Work required =
Write out exactly the lines below that run from the one containing "The width and height of the screenshot is (900, 593)." through the one containing "Given: Expand the Вид спора dropdown", both included, with no other lines.

▬▬▬▬▬▬▬▬▬▬

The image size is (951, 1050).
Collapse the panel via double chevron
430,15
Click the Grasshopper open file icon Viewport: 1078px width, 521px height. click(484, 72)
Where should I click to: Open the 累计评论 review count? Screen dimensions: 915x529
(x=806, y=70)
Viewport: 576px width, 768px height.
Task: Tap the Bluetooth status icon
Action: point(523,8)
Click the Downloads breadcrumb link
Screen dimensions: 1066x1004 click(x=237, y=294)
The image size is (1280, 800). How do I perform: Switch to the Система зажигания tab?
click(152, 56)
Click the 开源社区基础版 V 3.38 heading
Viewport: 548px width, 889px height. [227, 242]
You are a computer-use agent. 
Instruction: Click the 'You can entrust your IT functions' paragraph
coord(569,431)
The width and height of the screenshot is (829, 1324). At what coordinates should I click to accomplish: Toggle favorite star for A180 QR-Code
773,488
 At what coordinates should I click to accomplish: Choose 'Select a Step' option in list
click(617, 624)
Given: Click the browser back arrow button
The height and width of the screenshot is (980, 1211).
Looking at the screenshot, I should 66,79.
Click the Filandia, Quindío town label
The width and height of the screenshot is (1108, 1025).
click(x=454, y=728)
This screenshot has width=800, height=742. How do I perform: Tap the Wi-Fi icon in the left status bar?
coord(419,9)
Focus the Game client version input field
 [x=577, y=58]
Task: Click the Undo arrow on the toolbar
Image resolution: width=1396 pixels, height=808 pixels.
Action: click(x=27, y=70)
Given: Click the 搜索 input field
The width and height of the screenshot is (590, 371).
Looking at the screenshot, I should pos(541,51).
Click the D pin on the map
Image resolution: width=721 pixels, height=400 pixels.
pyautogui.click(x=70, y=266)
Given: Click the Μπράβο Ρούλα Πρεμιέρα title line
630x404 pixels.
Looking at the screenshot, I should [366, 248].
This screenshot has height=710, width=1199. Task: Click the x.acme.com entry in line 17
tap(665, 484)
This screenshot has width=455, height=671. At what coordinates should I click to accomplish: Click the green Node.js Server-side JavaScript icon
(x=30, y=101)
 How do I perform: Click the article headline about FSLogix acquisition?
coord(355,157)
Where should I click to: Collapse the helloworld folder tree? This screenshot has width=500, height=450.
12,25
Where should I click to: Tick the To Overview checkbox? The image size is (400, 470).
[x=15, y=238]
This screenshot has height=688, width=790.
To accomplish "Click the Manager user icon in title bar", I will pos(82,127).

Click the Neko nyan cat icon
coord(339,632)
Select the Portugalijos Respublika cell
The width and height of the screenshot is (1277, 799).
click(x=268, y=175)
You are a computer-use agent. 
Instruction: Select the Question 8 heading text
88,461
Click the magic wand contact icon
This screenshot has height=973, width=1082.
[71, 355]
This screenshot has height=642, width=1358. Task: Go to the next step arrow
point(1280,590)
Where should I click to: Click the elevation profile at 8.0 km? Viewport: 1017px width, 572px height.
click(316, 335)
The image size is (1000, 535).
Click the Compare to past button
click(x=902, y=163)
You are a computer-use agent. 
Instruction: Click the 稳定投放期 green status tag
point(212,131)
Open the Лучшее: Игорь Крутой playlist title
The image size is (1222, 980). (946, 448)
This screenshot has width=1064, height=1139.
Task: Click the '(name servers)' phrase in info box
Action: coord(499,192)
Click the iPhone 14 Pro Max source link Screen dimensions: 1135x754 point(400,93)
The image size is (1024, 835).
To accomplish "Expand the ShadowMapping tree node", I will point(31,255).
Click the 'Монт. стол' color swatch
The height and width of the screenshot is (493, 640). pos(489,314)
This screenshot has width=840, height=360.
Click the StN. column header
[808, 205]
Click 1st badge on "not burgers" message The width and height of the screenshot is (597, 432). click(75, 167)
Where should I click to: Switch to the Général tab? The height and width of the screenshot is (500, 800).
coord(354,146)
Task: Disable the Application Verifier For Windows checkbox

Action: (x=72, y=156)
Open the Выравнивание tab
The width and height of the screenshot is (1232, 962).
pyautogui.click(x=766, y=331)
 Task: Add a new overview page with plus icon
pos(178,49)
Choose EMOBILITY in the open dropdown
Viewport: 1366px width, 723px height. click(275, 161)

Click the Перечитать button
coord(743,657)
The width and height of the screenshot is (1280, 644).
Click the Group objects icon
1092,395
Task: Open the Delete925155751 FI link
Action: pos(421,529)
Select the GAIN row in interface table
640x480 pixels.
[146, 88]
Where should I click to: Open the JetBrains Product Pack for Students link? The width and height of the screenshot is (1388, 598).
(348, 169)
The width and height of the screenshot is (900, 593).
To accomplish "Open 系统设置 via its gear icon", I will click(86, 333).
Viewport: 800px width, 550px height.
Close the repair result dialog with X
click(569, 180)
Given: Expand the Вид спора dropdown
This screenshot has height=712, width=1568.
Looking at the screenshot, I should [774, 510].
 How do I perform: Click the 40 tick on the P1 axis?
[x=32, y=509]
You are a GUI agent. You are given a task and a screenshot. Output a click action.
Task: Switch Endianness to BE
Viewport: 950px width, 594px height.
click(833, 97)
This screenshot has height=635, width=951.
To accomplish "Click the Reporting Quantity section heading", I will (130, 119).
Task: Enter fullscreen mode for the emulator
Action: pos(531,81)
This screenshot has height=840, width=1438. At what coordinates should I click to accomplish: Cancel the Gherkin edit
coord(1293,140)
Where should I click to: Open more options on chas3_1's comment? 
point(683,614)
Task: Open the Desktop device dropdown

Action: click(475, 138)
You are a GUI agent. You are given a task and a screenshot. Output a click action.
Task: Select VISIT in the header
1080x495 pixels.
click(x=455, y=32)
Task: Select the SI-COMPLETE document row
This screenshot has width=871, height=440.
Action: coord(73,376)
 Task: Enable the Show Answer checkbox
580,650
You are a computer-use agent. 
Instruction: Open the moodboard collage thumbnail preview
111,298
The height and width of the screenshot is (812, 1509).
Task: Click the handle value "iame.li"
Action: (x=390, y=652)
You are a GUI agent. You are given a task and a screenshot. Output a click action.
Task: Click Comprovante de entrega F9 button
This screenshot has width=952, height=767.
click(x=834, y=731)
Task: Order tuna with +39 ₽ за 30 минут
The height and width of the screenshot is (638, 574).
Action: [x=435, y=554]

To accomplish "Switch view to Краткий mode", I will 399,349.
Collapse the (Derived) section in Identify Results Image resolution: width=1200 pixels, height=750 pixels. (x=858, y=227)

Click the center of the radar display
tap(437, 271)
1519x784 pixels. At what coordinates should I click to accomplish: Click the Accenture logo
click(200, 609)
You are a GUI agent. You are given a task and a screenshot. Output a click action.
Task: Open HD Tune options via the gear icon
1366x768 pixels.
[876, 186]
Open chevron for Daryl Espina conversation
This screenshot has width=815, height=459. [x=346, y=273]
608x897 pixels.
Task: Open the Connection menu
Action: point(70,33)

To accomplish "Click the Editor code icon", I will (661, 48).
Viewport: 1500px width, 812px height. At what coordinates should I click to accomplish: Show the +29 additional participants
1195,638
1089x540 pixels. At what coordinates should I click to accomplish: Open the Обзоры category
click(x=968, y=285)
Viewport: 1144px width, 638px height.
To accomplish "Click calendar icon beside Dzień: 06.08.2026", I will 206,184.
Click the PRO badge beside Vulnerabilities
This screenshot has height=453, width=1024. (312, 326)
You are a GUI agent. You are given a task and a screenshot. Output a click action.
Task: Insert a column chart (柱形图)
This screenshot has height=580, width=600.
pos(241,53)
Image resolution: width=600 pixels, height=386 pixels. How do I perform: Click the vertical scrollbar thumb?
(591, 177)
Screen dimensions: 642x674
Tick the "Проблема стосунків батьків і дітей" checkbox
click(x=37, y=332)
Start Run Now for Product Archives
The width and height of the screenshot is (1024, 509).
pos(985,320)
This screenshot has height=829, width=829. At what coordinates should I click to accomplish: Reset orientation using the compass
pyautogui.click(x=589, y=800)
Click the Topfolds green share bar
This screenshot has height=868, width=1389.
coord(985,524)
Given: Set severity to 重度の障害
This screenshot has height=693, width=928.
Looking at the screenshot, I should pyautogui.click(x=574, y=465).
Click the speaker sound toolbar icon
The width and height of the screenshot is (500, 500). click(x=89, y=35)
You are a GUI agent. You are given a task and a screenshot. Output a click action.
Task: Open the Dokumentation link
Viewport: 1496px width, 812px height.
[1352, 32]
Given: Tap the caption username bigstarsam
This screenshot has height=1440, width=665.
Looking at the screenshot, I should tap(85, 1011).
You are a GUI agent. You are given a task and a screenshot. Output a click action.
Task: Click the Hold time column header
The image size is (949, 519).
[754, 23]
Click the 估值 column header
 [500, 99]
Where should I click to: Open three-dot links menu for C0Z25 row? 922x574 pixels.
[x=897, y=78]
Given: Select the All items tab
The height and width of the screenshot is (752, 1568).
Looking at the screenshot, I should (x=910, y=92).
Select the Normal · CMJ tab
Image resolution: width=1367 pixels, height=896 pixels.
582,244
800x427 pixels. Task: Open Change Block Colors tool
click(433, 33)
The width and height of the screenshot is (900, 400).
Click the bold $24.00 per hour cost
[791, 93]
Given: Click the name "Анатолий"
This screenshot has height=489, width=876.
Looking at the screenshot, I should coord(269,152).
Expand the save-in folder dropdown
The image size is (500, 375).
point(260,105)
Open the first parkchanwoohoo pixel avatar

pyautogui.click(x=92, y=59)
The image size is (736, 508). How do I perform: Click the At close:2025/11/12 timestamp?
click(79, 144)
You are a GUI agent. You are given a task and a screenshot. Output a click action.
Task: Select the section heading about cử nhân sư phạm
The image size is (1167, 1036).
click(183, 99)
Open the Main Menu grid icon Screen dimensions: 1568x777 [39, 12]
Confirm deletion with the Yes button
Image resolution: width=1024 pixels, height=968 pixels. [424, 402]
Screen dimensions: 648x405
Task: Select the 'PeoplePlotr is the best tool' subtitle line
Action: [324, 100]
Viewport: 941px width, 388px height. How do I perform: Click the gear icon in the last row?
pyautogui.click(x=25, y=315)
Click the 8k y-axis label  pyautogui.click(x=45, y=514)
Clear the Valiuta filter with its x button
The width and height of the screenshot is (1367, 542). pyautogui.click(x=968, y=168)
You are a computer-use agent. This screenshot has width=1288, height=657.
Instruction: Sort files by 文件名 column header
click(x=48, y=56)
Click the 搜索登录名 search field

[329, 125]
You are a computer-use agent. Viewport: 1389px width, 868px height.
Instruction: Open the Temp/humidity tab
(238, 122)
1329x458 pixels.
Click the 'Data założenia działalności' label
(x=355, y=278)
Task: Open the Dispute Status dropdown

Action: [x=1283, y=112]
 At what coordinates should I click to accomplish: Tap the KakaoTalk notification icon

▬▬▬▬▬▬▬▬▬▬

Solved exercise =
The width and height of the screenshot is (900, 593).
To accomplish "Open 系统设置 via its gear icon", I will click(86, 333).
Viewport: 800px width, 550px height.
Close the repair result dialog with X
click(569, 180)
Given: Expand the Вид спора dropdown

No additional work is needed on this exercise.